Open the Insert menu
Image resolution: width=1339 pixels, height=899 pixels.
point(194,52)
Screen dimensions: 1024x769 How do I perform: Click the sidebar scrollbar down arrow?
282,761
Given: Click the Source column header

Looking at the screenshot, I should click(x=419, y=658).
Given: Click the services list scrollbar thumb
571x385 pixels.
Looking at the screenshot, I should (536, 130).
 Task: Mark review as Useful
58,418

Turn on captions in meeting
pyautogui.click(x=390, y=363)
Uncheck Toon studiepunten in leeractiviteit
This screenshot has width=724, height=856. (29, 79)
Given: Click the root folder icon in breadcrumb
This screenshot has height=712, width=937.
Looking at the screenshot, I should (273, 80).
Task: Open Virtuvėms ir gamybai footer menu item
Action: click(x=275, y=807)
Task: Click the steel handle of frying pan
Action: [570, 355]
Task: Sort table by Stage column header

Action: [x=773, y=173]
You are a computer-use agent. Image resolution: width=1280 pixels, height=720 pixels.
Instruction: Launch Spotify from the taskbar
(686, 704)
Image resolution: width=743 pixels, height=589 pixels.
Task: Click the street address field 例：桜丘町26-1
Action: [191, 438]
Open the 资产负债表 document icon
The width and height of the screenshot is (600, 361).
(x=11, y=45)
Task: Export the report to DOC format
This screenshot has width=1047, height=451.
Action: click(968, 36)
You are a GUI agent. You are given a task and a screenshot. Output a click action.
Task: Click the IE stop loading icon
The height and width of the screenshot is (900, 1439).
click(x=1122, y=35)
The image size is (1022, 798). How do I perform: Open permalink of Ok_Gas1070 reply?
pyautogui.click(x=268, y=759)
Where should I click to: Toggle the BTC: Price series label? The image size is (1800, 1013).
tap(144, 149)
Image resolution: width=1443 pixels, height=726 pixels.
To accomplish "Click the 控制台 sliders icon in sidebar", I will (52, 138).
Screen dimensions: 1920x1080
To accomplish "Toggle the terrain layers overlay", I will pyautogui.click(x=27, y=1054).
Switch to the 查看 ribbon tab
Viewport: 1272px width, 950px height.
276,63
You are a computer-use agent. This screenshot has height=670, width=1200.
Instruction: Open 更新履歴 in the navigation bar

EXERCISE: Scan the material for lines with the word "computer", and copy each line you find.

FINISHED EXERCISE:
You are a computer-use agent. Image resolution: width=1280 pixels, height=720 pixels.
You are a computer-use agent. This screenshot has height=670, width=1200.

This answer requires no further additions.